### Quantification of the prominence of discrepancies in ML models in the data science practice

In [1]:
import logging
logger = logging.getLogger()
logger.setLevel(logging.WARNING)

import numpy as np
import pandas as pd

from pyemd import emd_samples

from sklearn.metrics import f1_score, plot_precision_recall_curve, RocCurveDisplay, plot_confusion_matrix, accuracy_score

import seaborn as sns
import matplotlib.pyplot as plt
import matplotlib as mpl

import openml
import openml_fetcher

%matplotlib inline
%load_ext line_profiler

path_data = '/Users/---/Desktop/discrepancies'

ModuleNotFoundError: No module named 'mltasks'

In [None]:
# Fetch OpenML data (accuracy scores, predictions, compute prediction discrepancies)

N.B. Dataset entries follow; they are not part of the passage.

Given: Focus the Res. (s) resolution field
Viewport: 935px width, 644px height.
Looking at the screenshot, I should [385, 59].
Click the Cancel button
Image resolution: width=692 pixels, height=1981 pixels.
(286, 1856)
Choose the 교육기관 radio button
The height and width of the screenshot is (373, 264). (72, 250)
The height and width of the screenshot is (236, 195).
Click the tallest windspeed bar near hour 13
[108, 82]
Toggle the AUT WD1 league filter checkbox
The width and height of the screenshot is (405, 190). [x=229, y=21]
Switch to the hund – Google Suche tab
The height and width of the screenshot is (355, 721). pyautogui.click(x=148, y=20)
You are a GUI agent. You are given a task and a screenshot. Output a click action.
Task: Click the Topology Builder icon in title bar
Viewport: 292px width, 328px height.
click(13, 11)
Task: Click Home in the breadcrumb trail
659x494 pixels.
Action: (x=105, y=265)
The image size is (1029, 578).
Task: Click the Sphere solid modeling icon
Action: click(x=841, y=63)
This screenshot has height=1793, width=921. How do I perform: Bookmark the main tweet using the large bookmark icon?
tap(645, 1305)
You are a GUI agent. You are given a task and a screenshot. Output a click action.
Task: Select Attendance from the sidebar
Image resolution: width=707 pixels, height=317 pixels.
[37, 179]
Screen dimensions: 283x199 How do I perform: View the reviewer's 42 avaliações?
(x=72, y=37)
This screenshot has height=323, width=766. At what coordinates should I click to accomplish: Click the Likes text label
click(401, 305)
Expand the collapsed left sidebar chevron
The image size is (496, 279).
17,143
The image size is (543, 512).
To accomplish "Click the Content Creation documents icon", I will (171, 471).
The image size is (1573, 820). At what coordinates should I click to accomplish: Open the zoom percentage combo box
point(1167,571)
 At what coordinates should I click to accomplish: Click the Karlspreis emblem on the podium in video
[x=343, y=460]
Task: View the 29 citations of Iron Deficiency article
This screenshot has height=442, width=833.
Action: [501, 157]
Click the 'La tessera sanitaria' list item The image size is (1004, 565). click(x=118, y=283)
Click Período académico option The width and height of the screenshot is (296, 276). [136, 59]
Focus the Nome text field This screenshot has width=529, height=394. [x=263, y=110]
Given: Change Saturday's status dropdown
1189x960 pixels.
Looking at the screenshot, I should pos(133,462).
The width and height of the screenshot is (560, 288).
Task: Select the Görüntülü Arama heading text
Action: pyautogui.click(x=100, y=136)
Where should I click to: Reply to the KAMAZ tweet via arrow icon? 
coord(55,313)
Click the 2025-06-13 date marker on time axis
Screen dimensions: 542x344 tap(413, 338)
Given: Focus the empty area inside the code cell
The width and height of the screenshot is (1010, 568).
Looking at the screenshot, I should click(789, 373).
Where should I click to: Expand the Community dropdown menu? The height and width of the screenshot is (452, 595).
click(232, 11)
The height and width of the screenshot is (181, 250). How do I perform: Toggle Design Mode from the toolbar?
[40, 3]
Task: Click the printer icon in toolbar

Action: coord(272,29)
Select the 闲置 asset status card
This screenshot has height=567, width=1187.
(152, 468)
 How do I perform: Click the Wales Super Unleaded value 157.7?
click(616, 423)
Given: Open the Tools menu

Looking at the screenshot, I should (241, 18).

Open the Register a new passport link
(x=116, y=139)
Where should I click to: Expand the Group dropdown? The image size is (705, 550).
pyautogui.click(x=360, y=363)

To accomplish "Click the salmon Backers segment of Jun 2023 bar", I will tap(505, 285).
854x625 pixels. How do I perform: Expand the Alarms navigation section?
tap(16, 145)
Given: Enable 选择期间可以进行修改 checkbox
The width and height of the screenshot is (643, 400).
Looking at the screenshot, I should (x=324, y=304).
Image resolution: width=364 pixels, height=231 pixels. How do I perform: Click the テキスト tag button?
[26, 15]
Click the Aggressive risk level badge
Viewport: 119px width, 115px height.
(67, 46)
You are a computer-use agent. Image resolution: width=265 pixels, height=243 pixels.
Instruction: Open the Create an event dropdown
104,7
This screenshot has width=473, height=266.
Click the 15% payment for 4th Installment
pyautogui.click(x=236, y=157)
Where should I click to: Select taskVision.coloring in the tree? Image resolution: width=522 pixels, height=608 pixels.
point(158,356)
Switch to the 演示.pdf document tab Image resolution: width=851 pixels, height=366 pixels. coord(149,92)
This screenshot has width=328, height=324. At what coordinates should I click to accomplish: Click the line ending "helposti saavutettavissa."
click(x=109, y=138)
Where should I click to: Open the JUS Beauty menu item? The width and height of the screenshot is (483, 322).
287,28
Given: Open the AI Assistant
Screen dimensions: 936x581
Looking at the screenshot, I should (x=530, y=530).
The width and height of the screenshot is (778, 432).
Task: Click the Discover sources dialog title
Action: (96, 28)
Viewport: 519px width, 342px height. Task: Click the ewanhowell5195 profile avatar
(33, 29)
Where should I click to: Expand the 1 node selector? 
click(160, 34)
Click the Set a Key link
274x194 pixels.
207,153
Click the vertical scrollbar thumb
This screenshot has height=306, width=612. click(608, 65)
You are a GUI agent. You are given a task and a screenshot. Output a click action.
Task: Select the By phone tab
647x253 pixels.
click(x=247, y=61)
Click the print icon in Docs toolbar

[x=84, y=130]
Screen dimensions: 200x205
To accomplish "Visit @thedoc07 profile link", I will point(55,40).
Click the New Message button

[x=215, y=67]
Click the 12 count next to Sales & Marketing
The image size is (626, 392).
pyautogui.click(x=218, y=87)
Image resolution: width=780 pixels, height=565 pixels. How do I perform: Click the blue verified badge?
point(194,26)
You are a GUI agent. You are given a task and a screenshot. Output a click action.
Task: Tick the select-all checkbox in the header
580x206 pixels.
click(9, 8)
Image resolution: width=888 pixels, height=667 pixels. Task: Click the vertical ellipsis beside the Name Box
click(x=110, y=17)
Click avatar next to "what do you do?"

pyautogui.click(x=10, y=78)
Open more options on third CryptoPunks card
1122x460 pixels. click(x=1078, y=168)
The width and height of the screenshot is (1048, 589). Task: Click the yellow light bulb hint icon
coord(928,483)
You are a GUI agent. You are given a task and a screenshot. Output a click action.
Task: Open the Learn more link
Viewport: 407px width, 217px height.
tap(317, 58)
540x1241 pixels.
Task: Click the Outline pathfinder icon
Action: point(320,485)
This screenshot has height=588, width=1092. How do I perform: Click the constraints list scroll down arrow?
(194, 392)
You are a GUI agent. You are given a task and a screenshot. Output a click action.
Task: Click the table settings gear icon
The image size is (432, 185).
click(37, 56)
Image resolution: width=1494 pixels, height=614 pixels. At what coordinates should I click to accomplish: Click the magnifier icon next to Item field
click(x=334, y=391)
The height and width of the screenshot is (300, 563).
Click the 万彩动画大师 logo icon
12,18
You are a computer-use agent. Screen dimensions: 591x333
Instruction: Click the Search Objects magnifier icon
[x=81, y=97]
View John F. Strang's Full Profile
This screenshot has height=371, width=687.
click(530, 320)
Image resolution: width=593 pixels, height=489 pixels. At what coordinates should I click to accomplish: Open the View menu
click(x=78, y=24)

# OpenML-CC18 Curated Classification benchmark
suite = openml.study.get_suite(99)

for task_id in suite.tasks:
    openml_fetcher.get_discr(task_id, get_data=False, path=path_data)

In [None]:
# Control the number of datasets retrieved from OpenML for the benchmark
with pd.HDFStore(path_data+'/openml/openml-discr.h5') as store:
    print( len( list(store.keys()) ) )

In [None]:
store_discr = pd.HDFStore(path_data+'/openml/openml-discr.h5')
store_accuracies = pd.HDFStore(path_data+'/openml/openml-accuracies.h5')

df_dataset_properties = {}

for dataset_id in list(store_discr.keys()):

    discr = store_discr[dataset_id]
    prediction_error = 1-store_accuracies[dataset_id]

    dataset = openml.datasets.get_dataset(int(dataset_id.split('/')[1]))
    df_dataset_properties[dataset.name] = {'Proportion of discrepancies':discr.sum()/discr.shape[0],
                        'Prediction error of the worst model':prediction_error.max(),
                        'Number of instances':dataset.qualities['NumberOfInstances'],
                        'Number of features':dataset.qualities['NumberOfFeatures'],
                        'Ratio features/instances':dataset.qualities['NumberOfFeatures']/float(dataset.qualities['NumberOfInstances'])}

df_dataset_properties = pd.DataFrame(df_dataset_properties).T

In [None]:
print(df_dataset_properties.columns)

df_dataset_properties.plot(kind='scatter', y='Prediction error of the worst model', x='Proportion of discrepancies')

In [None]:
tmp = df_dataset_properties.loc[:,'Proportion of discrepancies']
np.sum(tmp>=0.2)

In [None]:
from matplotlib.ticker import PercentFormatter

ax = sns.boxplot(data=df_dataset_properties, y='Proportion of discrepancies',
            whis=[0, 100], width=.6, palette="vlag")

sns.stripplot(data=df_dataset_properties, y='Proportion of discrepancies',
              size=4, color=".3", linewidth=0)
plt.ylim([-0.1,1.1])
plt.title('Proportion of instances $\\bf{with\ prediction\ discrepancies}$\n over the 72 datasets of OpenML-CC18')
plt.ylabel('')
ax.yaxis.set_major_formatter(PercentFormatter(xmax=1))

plt.tight_layout()
plt.savefig(path_data+'/figures/proportion_with_discr.pdf')

In [None]:
s = df_dataset_properties.loc[:,'Proportion of discrepancies']

s = s.round(3)*100
s.name = "Proportion of predictions with discrepancies"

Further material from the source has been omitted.